What to Expect in 2019 and Beyond, According to 14 Crypto Luminaries

In BREAKER’s first (not even full) year of operation, we conducted dozens of Q&As with some of the biggest names in blockchain and cryptocurrency. As you might imagine, the subject of the future came up quite a bit. Here’s a sampling of what those tech luminaries predicted for 2019 and beyond:

“I’m assuming within the next year or so, we’re going to make it so that everyone can just, with their cell phone, buy a cup of coffee with bitcoin.”
Tim Draper, founder of Draper Associates

“We just have to work much harder on helping [people] understand where ConsenSys came from and what it is, philosophically. It keeps evolving. It’s been several different ConsenSyses since the start…. We have to up our game and compete. It no longer is sufficient to show up and do something cool; now we have to do something excellent.”
Joseph Lubin, founder of ConsenSys

“I think we’ve gone through this orgy of unfettered capitalism.
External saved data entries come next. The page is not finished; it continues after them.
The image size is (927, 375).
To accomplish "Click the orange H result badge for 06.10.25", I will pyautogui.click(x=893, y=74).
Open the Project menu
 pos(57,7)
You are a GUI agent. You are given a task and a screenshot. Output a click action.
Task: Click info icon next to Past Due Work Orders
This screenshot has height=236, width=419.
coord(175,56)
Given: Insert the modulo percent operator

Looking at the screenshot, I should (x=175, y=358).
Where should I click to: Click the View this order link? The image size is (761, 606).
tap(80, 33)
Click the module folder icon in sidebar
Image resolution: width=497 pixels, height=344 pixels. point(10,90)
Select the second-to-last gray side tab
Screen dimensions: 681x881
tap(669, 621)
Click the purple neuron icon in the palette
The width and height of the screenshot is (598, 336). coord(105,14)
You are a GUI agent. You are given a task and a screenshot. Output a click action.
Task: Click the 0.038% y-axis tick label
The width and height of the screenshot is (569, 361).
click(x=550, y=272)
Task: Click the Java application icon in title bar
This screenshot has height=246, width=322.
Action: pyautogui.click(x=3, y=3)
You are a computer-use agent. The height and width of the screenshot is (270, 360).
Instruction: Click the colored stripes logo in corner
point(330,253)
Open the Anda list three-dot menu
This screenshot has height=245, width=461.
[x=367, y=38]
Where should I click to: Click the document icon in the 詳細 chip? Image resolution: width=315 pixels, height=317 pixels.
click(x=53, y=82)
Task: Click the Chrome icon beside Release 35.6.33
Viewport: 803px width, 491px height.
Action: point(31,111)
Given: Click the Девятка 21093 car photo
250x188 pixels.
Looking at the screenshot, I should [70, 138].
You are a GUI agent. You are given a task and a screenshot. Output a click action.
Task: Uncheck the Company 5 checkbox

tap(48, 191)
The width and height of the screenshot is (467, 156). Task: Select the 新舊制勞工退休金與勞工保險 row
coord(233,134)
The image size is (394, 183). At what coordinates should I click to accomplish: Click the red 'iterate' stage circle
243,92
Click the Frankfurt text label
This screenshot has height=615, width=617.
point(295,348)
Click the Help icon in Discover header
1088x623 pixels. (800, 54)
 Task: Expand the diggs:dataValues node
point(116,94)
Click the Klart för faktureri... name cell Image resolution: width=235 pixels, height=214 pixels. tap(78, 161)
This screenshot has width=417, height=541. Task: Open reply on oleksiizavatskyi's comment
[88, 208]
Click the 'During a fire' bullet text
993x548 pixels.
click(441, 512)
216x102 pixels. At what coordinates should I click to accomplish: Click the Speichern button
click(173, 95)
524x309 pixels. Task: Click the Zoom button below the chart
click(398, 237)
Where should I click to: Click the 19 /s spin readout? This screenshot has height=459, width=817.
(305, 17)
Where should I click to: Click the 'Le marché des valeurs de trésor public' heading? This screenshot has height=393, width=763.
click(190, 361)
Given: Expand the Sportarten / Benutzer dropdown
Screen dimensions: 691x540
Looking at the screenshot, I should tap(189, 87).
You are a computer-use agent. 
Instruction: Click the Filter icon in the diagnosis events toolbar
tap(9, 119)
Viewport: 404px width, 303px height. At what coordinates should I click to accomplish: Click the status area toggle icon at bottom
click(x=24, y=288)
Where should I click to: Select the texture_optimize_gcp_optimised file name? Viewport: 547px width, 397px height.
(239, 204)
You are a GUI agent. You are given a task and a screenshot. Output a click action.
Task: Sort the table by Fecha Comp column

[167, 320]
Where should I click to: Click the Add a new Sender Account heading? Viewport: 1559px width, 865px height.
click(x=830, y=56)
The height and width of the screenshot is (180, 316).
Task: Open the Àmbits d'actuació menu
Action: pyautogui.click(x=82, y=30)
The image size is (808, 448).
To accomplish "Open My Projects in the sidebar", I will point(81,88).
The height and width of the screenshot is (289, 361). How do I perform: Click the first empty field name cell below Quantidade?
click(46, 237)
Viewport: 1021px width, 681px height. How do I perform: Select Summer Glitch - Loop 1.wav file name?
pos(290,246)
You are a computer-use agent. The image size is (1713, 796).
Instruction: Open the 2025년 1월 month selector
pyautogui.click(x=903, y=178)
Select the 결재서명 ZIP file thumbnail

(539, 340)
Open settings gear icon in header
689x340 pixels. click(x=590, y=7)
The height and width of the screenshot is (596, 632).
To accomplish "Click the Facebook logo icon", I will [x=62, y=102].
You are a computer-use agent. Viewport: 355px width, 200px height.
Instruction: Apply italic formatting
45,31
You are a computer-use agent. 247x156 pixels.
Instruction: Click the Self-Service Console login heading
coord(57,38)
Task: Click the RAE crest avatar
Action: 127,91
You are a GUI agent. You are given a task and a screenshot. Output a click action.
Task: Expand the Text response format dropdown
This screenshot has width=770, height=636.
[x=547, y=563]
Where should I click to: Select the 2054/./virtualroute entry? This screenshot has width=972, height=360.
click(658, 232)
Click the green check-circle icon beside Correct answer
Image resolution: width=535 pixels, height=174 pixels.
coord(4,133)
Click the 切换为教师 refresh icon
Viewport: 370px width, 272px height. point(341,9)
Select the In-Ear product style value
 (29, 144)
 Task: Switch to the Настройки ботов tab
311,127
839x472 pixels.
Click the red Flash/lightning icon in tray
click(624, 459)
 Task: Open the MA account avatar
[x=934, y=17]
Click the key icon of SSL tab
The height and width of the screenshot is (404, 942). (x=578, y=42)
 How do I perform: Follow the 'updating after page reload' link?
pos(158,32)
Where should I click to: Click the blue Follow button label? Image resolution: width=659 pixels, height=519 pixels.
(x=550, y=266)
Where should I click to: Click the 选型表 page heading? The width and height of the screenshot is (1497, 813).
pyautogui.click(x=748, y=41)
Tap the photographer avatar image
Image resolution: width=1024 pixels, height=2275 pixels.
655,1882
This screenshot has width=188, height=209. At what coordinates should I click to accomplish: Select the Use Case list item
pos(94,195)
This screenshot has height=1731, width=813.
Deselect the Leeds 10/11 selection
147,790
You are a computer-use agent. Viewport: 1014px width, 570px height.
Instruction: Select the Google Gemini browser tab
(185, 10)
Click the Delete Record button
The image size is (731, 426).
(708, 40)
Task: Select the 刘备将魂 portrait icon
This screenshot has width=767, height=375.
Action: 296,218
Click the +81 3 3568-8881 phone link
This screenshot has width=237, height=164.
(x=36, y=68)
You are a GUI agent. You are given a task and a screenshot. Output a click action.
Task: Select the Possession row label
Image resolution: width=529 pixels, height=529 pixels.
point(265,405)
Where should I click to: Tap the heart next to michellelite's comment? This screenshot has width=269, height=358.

And [the space] has become very tone deaf. It’s become very illogical, and frankly, it’s become unproductive. We’re throwing good money after bad. I’m excited about a period of depressed prices where we can focus on really building. Now we need to bring some rationality, pragmatism, and risk management to the crypto asset space.”
Meltem Demirors, chief strategy officer at CoinShares

“Do I think I’ll be found guilty of embezzlement and data manipulation? I still think so, yes. I declared at the beginning of the trial I am innocent of the charges brought against me. But the fact is I’m fighting an uphill battle because in Japan there’s a lot of cases like this ending with conviction. Something like 99 percent.”
Mark Karpelès, former CEO of Mt. Gox

“If the [Ethereum] community does continue to rely on me, then I think that would definitely be a problem. The whole point of decentralization is that you can make a system where you don’t need to know which specific people are involved in it and that they’re trustworthy in order to be able to participate in it. So if the de facto assumption for Ethereum’s continued existence is that I do certain specific things, then that’s a big risk to anyone in the Ethereum ecosystem—and obviously a large loss of freedom for myself.”
Vitalik Buterin, cofounder of Ethereum

“Whether Ethereum is able to get to the levels of scaling that are needed, I think, is yet to be seen. [But] once the scaling problems are solved, once governance issues are solved, I think it’s going to take off and we’re going to see the next evolution of things. It’s very early days.”
Anthony Di Iorio, cofounder of Ethereum

“If I win the [2020 presidential] nomination, I’m going to start on a rant about the marginalization of third parties—and when I go on a fucking rant, the world listens.”
John McAfee, antivirus-software pioneer and cryptocurrency evangelist

“Maybe [seven] years from now, when I’m 35, I’ll try to become the president. I have a lot of learning to do, a lot of people to learn from. I have to learn how to build a company, how to build relationships. I’m going back to school—not physical school. But I’m going back to learning, which is what I’m doing here with my partners and my company.”
Charlie Shrem, founder of Crypto.IQ

“Blockchains haven’t even begun to scratch the surface of their biggest use case, which is digital money. That’s huge, and there’s a lot to chew on before you get into any of the other, exotic use cases for medical records or whatever. It’s really hard to do digital cash, so I think people have been like, ‘What if we try to do something else instead?’ And I think that’s not a very pragmatic route, actually.”
Kathleen Breitman, cofounder of Tezos

“There’s a whole chunk of the American dream wrapped up in this idea that you just need a laptop and a great idea to build a billion-dollar company and win because people love it. That’s something worth fighting for, and something we’ll keep fighting for. I think we’ll win, but it’s been a bad year [with the repeal of net neutrality] for sure.”
Alexis Ohanian, cofounder of Reddit

“In the next 10 years? I think that there will be more real-world use cases for blockchain and cryptocurrency. They’ll be more obvious than innovative…. I just made [more obvious than innovative] up today. The first time I’ve ever used it was in this interview. We’ll see.”
Tammy Camp, CEO and cofounder of Stronghold

“In 30 years, [bitcoin] will become mainstream. We will see bitcoin as plumbing…. Basically, it will get to be the underlying value network of the world.”
Craig Wright, chief scientist at nChain

“Do I have a bleak view about the future? The rosier scenario has never actually existed…. And I used to say, about people who are worried about collapse in the U.S. and U.K., that collapse just means living in the same conditions as the people who grow your coffee. The privileged first-world bubble shatters, and you end up being dumped into the real world where everybody else lives.”
Vinay Gupta, CEO of Mattereum

“I’m an eternal optimist. I think we’re going to get there. But the universe loves drama, and if all of this were a movie, you’d want to take it right to the brink. And then the day is saved at the very end. Of course, the universe wouldn’t just make it smooth and simple. It’s gonna have suspense.”